EXERCISE INPUT section start
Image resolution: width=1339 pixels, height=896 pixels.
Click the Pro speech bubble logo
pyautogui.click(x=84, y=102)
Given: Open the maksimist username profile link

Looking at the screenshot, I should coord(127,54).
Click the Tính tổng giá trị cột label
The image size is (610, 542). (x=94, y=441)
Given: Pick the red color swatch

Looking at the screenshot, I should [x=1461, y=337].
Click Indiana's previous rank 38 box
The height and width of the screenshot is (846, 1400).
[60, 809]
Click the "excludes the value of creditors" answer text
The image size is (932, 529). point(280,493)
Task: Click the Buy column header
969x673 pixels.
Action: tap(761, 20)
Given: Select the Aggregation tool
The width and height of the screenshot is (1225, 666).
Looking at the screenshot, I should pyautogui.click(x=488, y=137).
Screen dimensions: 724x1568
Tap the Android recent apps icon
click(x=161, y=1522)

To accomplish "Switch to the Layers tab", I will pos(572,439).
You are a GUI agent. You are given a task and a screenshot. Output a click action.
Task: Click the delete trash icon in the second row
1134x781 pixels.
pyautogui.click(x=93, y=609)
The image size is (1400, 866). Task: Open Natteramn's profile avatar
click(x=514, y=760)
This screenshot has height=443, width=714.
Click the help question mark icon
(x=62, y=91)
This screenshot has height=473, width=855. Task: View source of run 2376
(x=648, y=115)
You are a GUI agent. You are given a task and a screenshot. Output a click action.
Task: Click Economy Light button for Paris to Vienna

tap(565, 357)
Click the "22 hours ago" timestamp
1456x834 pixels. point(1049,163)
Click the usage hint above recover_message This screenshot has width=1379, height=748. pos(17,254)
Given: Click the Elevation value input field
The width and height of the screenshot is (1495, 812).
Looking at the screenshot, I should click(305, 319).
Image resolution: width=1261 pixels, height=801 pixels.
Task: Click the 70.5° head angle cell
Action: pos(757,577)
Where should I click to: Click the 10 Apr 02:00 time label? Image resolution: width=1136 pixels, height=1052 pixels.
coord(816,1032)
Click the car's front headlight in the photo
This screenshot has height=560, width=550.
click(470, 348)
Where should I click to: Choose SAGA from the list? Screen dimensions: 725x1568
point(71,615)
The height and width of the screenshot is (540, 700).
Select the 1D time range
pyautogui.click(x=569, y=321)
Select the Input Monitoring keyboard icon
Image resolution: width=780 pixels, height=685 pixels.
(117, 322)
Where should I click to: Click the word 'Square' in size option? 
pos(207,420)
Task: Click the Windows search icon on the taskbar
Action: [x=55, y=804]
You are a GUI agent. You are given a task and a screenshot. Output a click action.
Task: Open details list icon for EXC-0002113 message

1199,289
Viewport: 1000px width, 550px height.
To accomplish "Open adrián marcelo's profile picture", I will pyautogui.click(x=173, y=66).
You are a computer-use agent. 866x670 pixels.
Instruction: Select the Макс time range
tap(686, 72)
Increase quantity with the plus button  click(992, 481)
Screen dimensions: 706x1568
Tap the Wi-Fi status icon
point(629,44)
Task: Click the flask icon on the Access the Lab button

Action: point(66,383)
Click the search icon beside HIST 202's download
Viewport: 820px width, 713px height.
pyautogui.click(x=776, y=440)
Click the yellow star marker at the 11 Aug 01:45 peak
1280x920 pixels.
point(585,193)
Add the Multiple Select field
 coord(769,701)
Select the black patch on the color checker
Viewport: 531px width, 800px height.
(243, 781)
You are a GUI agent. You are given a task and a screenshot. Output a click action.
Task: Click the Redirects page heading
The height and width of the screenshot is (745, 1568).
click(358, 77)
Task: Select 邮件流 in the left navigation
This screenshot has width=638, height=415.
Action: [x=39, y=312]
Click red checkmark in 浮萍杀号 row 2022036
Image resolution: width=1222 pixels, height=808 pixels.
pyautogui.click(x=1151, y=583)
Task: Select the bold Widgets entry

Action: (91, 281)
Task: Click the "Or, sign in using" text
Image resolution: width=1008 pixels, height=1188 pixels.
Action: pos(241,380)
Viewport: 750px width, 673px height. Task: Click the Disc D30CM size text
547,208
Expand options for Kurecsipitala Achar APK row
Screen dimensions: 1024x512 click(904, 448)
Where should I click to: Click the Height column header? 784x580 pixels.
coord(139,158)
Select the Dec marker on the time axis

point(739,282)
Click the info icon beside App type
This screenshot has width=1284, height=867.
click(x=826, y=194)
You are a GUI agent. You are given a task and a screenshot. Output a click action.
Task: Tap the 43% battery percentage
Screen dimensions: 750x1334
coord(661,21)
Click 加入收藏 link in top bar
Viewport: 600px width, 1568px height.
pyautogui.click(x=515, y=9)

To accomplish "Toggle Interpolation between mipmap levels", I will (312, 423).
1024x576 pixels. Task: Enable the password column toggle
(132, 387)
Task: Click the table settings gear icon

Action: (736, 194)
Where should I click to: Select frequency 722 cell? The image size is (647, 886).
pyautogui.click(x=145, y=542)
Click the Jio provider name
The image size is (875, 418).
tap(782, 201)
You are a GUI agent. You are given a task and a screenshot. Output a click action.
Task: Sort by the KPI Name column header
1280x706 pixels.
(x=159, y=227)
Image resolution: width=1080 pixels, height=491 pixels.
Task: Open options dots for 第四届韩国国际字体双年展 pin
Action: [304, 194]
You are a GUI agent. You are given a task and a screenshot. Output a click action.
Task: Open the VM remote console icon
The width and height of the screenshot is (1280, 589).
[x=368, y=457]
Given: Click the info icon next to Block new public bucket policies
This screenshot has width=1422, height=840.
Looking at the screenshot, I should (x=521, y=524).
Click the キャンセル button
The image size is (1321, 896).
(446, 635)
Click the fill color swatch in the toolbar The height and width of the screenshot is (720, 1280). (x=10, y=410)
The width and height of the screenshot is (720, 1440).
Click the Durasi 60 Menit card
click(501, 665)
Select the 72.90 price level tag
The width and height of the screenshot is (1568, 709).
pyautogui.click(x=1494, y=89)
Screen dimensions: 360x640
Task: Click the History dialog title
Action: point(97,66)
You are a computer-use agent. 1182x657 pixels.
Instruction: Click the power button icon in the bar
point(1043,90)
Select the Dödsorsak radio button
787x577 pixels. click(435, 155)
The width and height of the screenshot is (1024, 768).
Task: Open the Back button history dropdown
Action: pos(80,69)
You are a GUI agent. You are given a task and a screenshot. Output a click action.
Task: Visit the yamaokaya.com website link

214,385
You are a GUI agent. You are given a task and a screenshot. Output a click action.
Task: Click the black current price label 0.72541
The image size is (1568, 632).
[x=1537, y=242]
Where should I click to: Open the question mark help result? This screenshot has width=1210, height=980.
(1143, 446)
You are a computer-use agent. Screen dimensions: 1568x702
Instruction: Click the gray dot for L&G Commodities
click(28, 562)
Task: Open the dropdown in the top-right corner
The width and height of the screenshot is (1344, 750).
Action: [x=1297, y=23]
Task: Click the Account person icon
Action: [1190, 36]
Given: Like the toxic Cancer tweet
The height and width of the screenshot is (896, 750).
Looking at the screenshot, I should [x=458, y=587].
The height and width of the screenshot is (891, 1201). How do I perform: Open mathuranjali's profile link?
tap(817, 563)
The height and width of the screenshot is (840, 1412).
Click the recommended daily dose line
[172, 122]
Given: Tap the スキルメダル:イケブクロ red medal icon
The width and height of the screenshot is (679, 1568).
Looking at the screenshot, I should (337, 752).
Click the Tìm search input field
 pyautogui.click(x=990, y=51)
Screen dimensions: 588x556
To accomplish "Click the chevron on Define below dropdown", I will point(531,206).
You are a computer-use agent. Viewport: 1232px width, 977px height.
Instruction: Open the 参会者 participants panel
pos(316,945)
EXERCISE INPUT section end
(EXERCISE DETAILS) Copy out each line of the data containing the string "accomplish".

(OUTPUT BELOW)
To accomplish "Switch to the Layers tab", I will pos(572,439).
To accomplish "Open adrián marcelo's profile picture", I will pyautogui.click(x=173, y=66).
To accomplish "Toggle Interpolation between mipmap levels", I will (312, 423).
To accomplish "Click the chevron on Define below dropdown", I will point(531,206).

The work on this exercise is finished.